Tal fue la dedicación que puso en su empleo, que tras vender el patrón su almacén por razones de salud, los nuevos dueños buscaron sacarla a la calle con el interés de manejar ellos la correspondencia. “¡Yo no voy a dejar la estafeta, así me tenga que ir debajo del algarrobo a seguir atendiéndola!”, dicen que tronó el grito solitario de resistencia, en todo Eleodoro.

Del mismo modo que ella siempre acudía al llamado urgente por alguna inyección a colocar, la repuesta de los vecinos no demoró en llegar. En una lonja que limpiaron entre la escuela y el negocio de ramos generales, don Arturo Becerra le levantó su nueva vivienda. Allí pudo continuar despachando el correo, hasta que en 1981 obtuvo la jubilación.

Si desplazar el trazado original de la ruta fue un perjuicio para el pueblo, el cierre del ramal ferroviario en 1992 terminó de expulsar a las pocas familias que seguían resistiendo. También Carlina partió junto a su hijo de crianza, José, quien le brindó en San Luis la atención especial que requirió hasta sus últimos días en marzo de 2017, porque ya caminaba con dificultad y había perdido la visión.

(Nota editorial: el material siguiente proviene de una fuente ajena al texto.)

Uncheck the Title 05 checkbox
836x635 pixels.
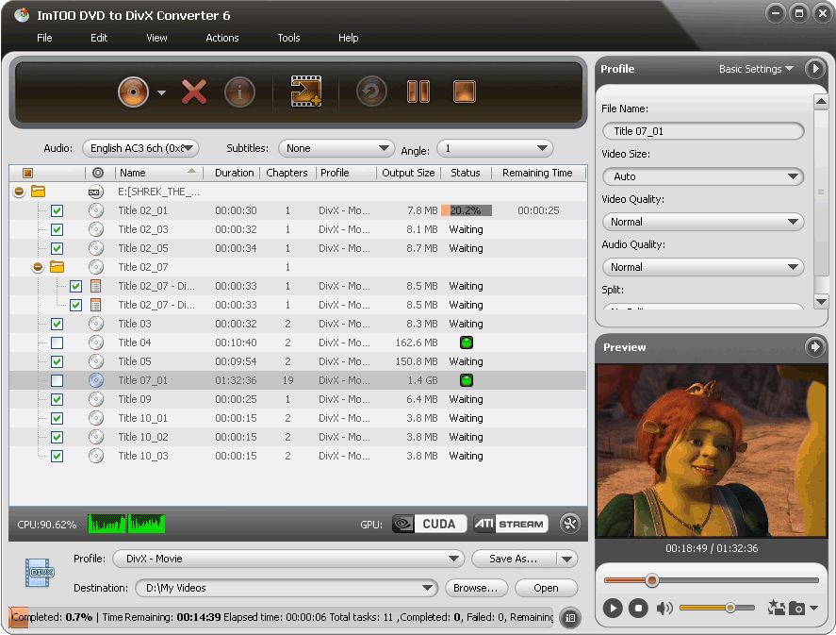[57, 361]
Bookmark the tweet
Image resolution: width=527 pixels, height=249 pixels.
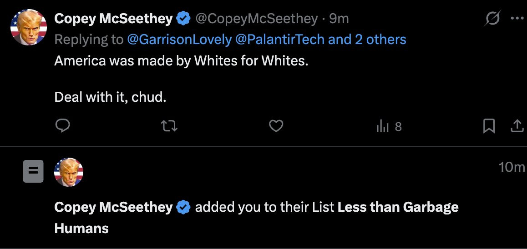point(489,126)
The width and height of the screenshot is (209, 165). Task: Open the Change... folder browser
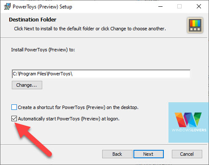pos(27,85)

En el ingreso a Eleodoro Lobos nada sorprende más que la desolación. Una báscula a la derecha; al fondo la estación que extravió su nombre y en la curva a la izquierda la escuelita. A su lado, muy oronda, aún se conserva la tapera donde funcionó por última vez la estafeta. Es el testimonio de vida de una mujer, como tantas otras, que se animó a desafiar el destino sin importarle cuál fuese el remitente.